Probably just a matter of creating a path in locks.c docvwait to check for pending signals and set l->l_sched.info = cv under a lock, so that another thread can deliver a `signal' by setting pending signals and cv_broadcasting l->l_sched.info.
>Audit-Trail:
From: Taylor R Campbell <riastradh@NetBSD.org>
To: gnats-bugs@NetBSD.org
Cc: netbsd-bugs@NetBSD.org
Subject: Re: kern/57705: rump doesn't have a way to interrupt rump_sys_* by a signal
Date: Sun, 19 Nov 2023 04:02:37 +0000
This is a multi-part message in MIME format.
--=_UO/DuVWULAgwAF6z8mwyycn6j85jhood
The attached patch implements a rump signal model,
RUMP_SIGMODEL_RECORD_WAKEUP, for use with rump_boot_setsigmodel, that
makes rump signal delivery record the signal in the process and wake
up any cv_wait_sig or cv_timedwait_sig in progress. And it adds a
function rump_lwp_kill(l, signo) to simulate signal delivery.
Combined with RUMP_SIGMODEL_RECORD_WAKEUP, rump_lwp_kill will cause
pending cv_wait_sig or cv_timedwait_sig to wake, and cause subsequent
cv_wait_sig or cv_timedwait_sig to fail with EINTR without sleeping.

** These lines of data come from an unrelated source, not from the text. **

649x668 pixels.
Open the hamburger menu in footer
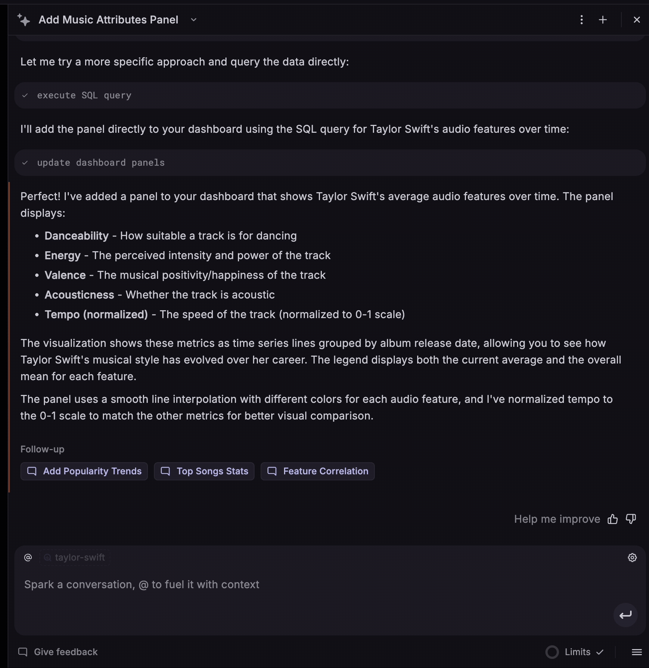pyautogui.click(x=637, y=652)
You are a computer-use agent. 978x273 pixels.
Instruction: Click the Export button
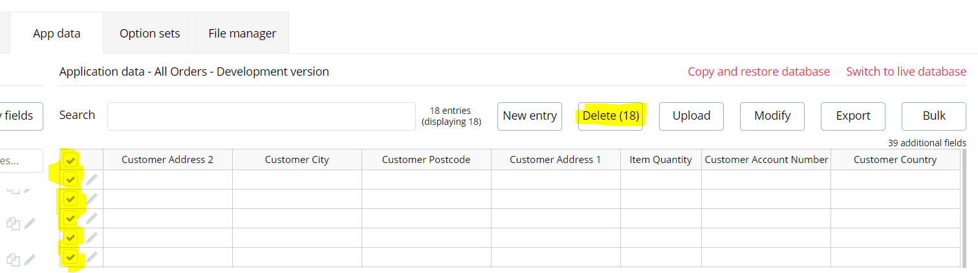click(x=853, y=116)
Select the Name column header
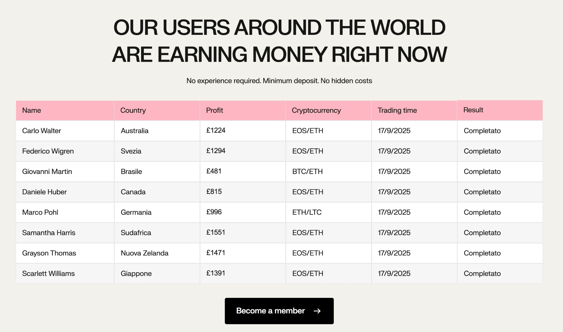The width and height of the screenshot is (563, 332). click(65, 110)
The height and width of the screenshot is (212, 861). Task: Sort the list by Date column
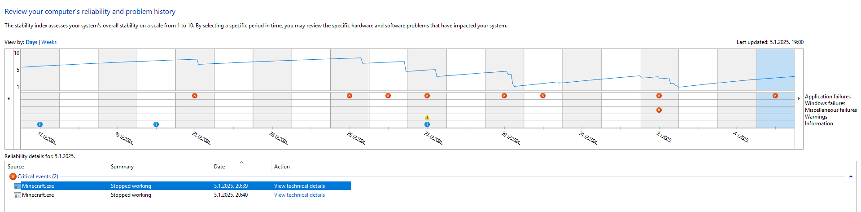[219, 167]
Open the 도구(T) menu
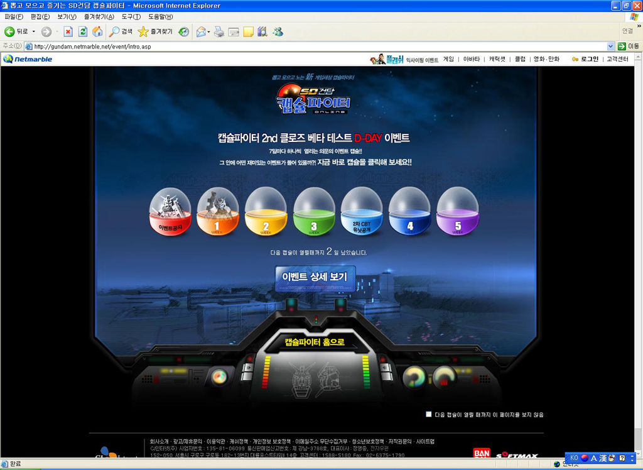Screen dimensions: 643x470 click(x=131, y=16)
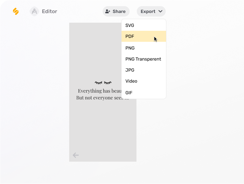Click the Export dropdown label

coord(148,11)
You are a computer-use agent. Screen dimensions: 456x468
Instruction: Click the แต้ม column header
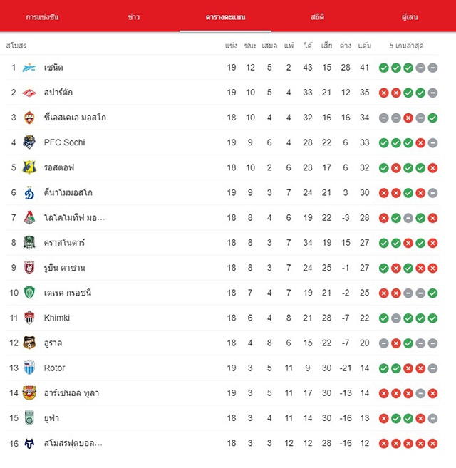(x=365, y=46)
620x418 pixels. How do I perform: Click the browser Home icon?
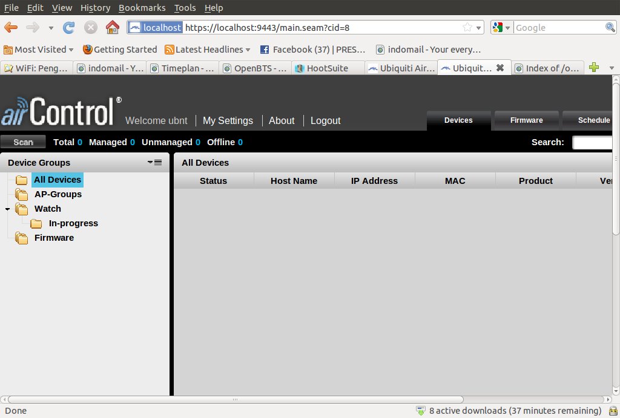pos(112,27)
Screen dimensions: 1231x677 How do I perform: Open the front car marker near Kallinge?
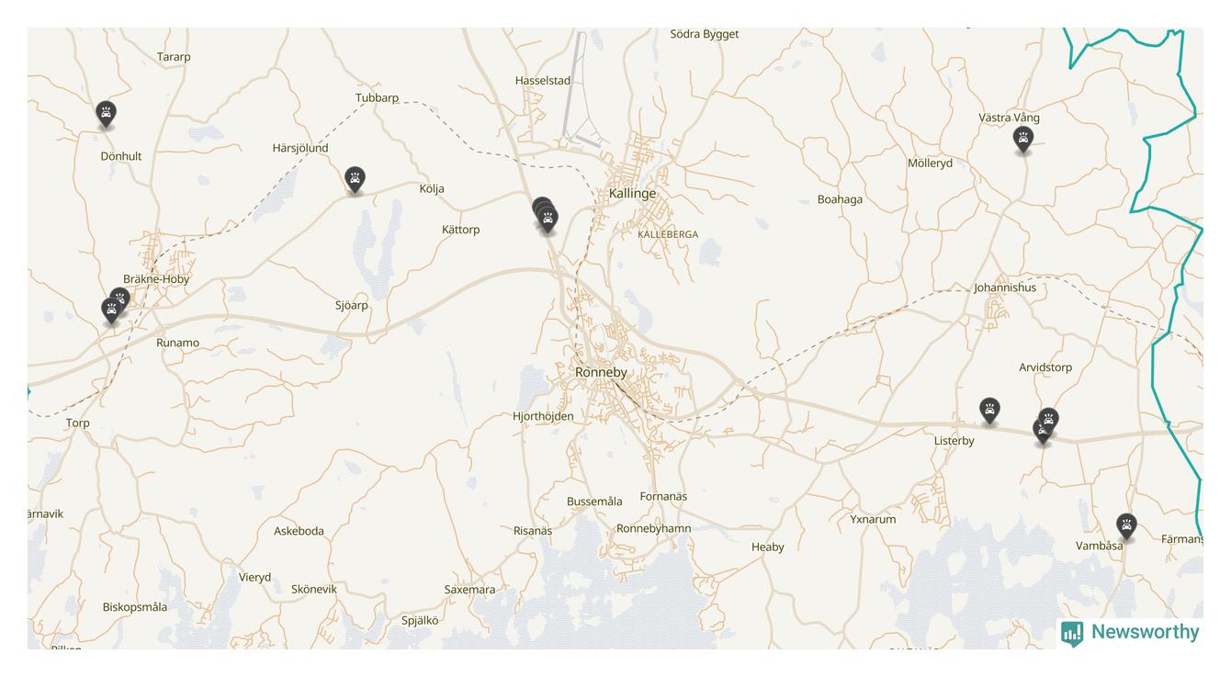point(548,220)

This is a new signal model so it won't break any existing code
(although in principle the extra logic in cv_wait_sig and
cv_timedwait_sig could break code because it's not conditional on
RUMP_SIGMODEL_RECORD_WAKEUP).
It's a little bodgy:
1. It takes proc_lock in any cv_wait_sig or cv_timedwait_sig call --
perhaps we can relax this to use a narrower-scoped lock, like
l->l_mutex (if that works), so it doesn't become a point of
contention in all rump code.
2. It delivers the signal to all lwps in a process, not just the
requested one -- should be a simple matter of programming to make
it work for just the requested one, but this serves my testing
needs for now.
3. Nothing clears the signal, so subsequent cv_wait_sig or
cv_timedwait_sig will continue to fail with EINTR without sleeping.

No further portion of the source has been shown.